March 6, 2014

Russia, Ukraine, and Crimea: the ex-wife analogy

From the NYT:
Steeped in Bloody History, and Seeing a Chance to Rewrite It 
By ANDREW HIGGINS   MARCH 6, 2014

SEVASTOPOL, Ukraine — Drawing on his experiences as a young artillery officer in imperial Russia’s military during the 1853-56 Crimean War, Leo Tolstoy described in “Sevastopol Sketches” how a wounded Russian soldier whose leg had been amputated above the knee coped with agonizing pain. 
“The chief thing, your honor, is not to think,” Tolstoy’s amputee remarked, “If you don’t think, it is nothing much. It mostly all comes from thinking.” 
It is advice, however, that virtually nobody in Crimea,particularly not here in Sevastopol, shows any sign of heeding. With nearly every other street named after a Russian general or a gruesome battle, its lovely seafront promenade dominated by a “monument to sunken ships” and its central square named after the imperial admiral who commanded Russian forces against French, British and Turkish troops in the 19th century, Sevastopol constantly feeds thoughts of war and its agonies. 
Bombarded with reminders of the Crimean War, which involved a yearlong siege of the city, and World War II, when the city doggedly resisted Nazi forces until finally falling in July 1942, Sevastopol has never stopped thinking about wartime losses — and has never been able to cope with the amputation carried out in 1954 by the Soviet leader Nikita Khrushchev. 
Wielding a pen instead of a knife, Khrushchev ordered Sevastopol and the rest of the Crimea transferred to the Ukrainian Soviet Socialist Republic. At the time, the operation caused little pain, as both Russia and Ukraine belonged to the Soviet Union, which chloroformed ethnic, linguistic and cultural divisions with repression. 
When Ukraine became a separate independent nation at the end of 1991, however, Sevastopol — the home of Russia’s Black Sea Fleet since the 18th century — began howling, culminating in the Crimean Parliament’s decision on Thursday to hold a referendum on March 16 on whether to break away from Ukraine and become formally part of Russia once again. 

Here's an analogy for the way Russians see Crimea, especially Sevastopol. Say your family has owned a beautiful vacation property on the beach for generations where many of your family's memories were written. Years ago your new bride so charmed your grandmother that grandma rewrote her will to leave it to her personally. That seemed like a sweet, meaningless gesture because you were hitched for life, right?

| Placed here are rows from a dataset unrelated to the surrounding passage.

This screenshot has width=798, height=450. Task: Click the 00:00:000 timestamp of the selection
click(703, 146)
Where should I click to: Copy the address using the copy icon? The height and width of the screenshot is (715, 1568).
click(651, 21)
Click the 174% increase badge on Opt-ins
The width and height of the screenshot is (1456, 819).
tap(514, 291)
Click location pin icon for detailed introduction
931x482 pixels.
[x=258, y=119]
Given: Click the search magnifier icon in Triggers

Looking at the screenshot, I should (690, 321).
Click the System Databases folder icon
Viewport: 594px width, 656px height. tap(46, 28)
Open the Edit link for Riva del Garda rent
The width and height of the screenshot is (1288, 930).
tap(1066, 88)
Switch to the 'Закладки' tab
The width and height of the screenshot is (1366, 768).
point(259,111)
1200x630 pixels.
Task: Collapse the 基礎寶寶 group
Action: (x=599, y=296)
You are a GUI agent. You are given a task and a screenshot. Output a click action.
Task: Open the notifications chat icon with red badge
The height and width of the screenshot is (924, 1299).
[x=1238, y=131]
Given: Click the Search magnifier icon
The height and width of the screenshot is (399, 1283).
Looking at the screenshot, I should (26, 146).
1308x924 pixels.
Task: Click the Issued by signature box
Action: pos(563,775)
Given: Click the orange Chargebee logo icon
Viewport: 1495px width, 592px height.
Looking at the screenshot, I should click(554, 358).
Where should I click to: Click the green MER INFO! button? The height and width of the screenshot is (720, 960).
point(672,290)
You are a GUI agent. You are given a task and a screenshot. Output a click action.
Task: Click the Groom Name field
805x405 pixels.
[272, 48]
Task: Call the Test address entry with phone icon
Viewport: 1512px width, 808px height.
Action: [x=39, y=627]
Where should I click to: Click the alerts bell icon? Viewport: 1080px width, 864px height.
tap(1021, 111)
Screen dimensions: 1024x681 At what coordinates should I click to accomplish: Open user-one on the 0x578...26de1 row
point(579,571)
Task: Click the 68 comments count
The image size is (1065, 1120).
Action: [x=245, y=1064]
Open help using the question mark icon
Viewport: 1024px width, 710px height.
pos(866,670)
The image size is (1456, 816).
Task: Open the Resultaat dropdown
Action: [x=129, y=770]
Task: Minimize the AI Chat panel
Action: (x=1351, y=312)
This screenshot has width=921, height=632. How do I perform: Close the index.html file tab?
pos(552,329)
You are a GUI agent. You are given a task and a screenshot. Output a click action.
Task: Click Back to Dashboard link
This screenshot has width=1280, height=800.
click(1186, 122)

But years after grandma died, the company you'd started went under and your wife left you. Since you got divorced, your ex-wife has been letting you use the beach house about as often as you can get away, so it hasn't really been an issue. And your mutual children will inherit it, right? And, now that you are back on your feet financially, you figured it was only a matter of time until you won her back.

But you just heard your ex-wife wants to marry your arch-rival in business, the man who ruined your company, especially with all the underhanded things he did after you agreed to sell an interest to him. He's incredibly pushy and entitled, so you can just picture him never letting you use the beach house, and then leaving it to all his kids from his first wife, or maybe they'll have some kids of their own. Whatever he's scheming it's got you hot under the collar.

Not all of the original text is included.